I agree with Shakespeare, when he has Hamlet say,

"Now this overdone, or come tardy off, though it make the unskillful laugh, cannot but make the judicious grieve, the censure of which, one must in your allowance o'erweigh a whole theatre of others."

The objective core of art is notoriously difficult to define, but in a finger-pointing way of defining it, I think it comes down to the traditional cliché of the Good, the True, the Harmonious. As Plato said in the Philebus,

"If we are not able to capture the Good in a single idea, we shall do so with three: Beauty, Harmony, and Truth."

The highest works of art are those which best permit goodness, truth and harmony to shine through them; that is why Bach and Mozart are greater than any rock-and-roll or heavy metal music.

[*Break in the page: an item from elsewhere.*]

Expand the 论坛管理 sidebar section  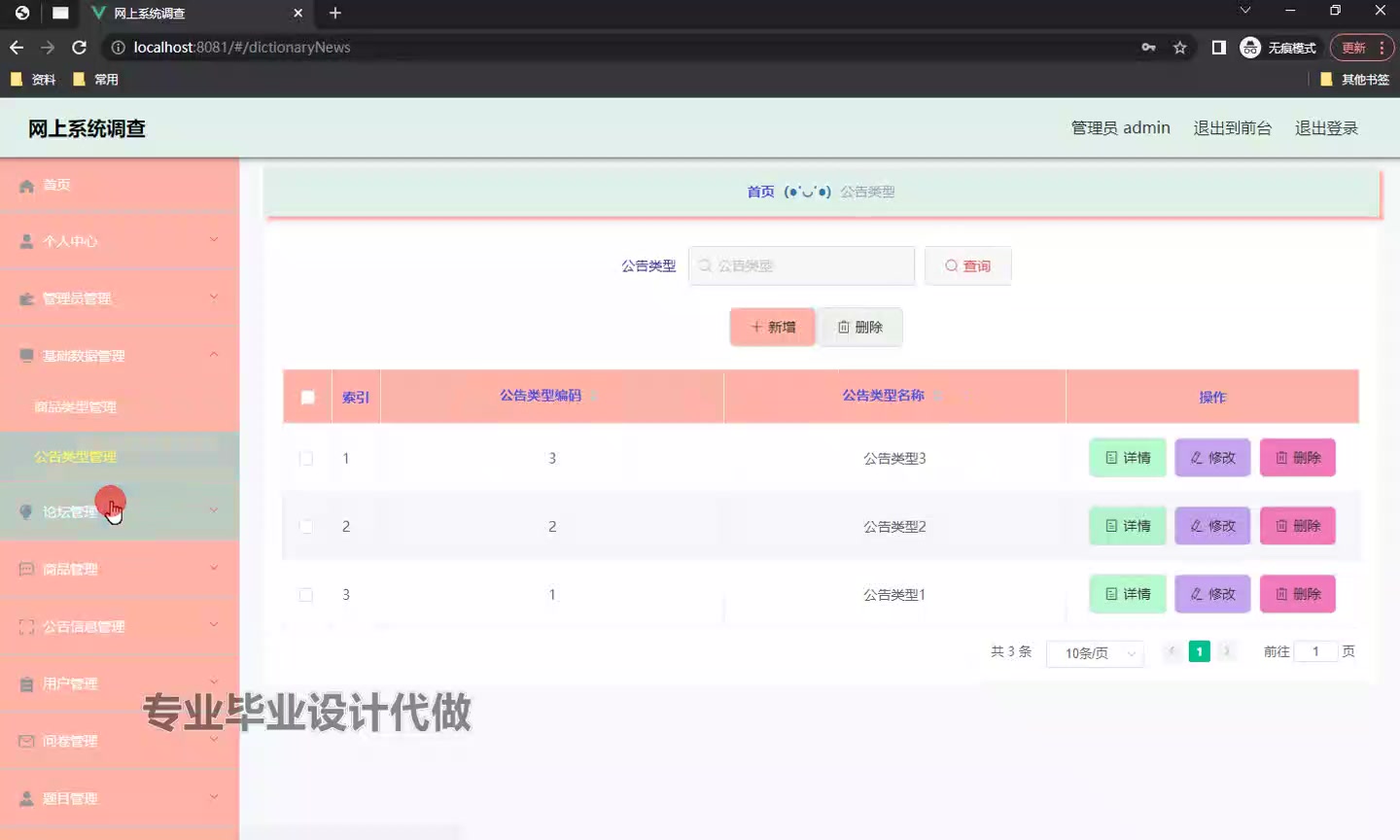pyautogui.click(x=213, y=509)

It may be objected that even in heavy metal music, American militarism and Nazi ritual there are aesthetic components which have a certain "beauty" of their own. This is true, but to become Platonic, these are very dim, fading shadows of the true Beauty which shines forth in the great works of Art. In general, whatever aesthetic components such trash possesses are merely formal, superficial craftsmanship and illuminate true Beauty very ill. Bach, on the other hand, raises us to a transcendent realm where we glimpse what the angels sing to God.

Germany produced Bach, and many, many other towering figures in the arts. Europe is resplendent with Great Art.

The United States produced Elvis.

American barbarism, if it had any sense, would bend the knee and worship at the shrine of European Greatness.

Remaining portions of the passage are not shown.